Furthermore, investigations into single-cell transcriptomics utilizing available online datasets33–35 highlight the overexpression of PARP1 as coming directly from malignant cells in cohorts of c-ALL cases (Fig. 9). Interestingly, the generated heatmap also brings into evidence the naturally occurring higher PARP1 expression in B-cells as compared to other non-neoplastic cell subtypes.

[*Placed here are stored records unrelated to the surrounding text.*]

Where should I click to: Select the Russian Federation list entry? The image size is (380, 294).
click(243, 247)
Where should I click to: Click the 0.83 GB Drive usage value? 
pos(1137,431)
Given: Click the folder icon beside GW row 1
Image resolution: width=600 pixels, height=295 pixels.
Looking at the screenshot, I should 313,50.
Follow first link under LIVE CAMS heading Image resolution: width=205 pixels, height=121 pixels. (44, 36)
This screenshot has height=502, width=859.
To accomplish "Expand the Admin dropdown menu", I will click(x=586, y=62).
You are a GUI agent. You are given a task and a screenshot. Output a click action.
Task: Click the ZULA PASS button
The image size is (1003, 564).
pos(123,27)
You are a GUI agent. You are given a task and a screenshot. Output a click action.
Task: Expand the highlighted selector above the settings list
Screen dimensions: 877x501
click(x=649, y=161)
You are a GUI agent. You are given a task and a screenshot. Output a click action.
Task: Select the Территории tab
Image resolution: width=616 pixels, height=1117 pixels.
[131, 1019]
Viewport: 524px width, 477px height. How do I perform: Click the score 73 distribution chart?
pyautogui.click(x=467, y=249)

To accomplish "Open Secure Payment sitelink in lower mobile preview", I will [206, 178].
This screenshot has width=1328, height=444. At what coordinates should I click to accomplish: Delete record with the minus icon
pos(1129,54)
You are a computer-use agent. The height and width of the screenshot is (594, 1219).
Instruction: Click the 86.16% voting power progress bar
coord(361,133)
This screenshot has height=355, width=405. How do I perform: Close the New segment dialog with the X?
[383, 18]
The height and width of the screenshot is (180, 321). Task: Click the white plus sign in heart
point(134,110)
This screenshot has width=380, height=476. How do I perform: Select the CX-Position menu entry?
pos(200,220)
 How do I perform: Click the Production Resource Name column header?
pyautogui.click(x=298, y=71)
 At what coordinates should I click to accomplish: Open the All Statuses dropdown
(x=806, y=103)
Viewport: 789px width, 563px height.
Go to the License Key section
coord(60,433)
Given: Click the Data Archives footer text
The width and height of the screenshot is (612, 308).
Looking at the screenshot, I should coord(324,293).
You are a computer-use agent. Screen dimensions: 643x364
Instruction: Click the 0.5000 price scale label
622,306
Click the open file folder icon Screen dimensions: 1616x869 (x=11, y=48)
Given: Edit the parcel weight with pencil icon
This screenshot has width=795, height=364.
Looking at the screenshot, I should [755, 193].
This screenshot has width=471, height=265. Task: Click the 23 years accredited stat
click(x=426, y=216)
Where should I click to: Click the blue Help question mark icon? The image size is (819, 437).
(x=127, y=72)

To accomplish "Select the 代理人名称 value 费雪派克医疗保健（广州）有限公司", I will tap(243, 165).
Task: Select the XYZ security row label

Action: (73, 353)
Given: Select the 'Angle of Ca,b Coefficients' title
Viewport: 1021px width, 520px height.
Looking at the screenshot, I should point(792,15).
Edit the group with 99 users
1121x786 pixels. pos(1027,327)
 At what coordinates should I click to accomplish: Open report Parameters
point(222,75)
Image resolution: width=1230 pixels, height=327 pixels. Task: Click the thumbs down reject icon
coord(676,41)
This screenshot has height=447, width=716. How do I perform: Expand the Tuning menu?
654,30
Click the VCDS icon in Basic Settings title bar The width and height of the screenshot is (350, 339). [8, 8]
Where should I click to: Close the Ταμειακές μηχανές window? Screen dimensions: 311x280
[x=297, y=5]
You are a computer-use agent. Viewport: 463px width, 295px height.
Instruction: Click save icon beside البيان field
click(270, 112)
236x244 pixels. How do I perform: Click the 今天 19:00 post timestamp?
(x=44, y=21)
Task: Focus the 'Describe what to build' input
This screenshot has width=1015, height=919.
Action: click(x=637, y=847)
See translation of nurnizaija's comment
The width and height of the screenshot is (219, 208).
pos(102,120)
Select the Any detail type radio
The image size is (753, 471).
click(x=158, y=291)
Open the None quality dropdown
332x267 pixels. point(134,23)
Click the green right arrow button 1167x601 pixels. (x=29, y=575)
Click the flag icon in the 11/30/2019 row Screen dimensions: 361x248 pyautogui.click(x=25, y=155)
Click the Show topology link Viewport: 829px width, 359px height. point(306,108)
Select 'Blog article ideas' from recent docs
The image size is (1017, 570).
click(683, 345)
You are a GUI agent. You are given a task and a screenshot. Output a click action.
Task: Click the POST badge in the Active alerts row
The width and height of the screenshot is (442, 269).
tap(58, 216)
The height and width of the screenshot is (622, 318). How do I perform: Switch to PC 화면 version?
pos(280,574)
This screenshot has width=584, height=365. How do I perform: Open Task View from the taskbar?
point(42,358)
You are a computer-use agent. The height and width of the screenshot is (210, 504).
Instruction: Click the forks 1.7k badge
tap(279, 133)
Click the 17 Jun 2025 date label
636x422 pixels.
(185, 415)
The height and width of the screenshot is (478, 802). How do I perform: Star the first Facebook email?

A) Box plot of PARP1 expression in ALL p190 + patient samples compared individually (left) followed by pooled analysis of the average fold change (right). B) Box plot of PARP1 expression in CML p190 + patient samples compared individually (left) followed by pooled analysis of the average fold change (right). Healthy blood donors were used as comparative controls. Statistical differences were analyzed through Student’s T test or Wilcoxon tests. ALL: Acute lymphoblastic leukemia; C-ALL: Childhood Acute Lymphoblastic Leukemia; CML: Chronic myeloid leukemia; NS: Not significant; **p < 0.01; ***p < 0.0001.
A) Heatmap of PARP1 expression among cell subtypes in each dataset. B) Single-cell view of cell populations detected and overlapping PARP1 expression in each dataset.
The results highlight that PARP1 increased expression may not be solely associated with BCR-ABL p190 presence, but rather with pathogenesis of B-ALL in general. These data also suggests that PARP1 relevance and overexpression in B-ALL might be a result of a genetic program inherited from the B-cell lineage. This possibility is further reinforced by the higher expression of PARP1 in B cells rather than in myeloid cells and by the downregulation of PARP1 in CML.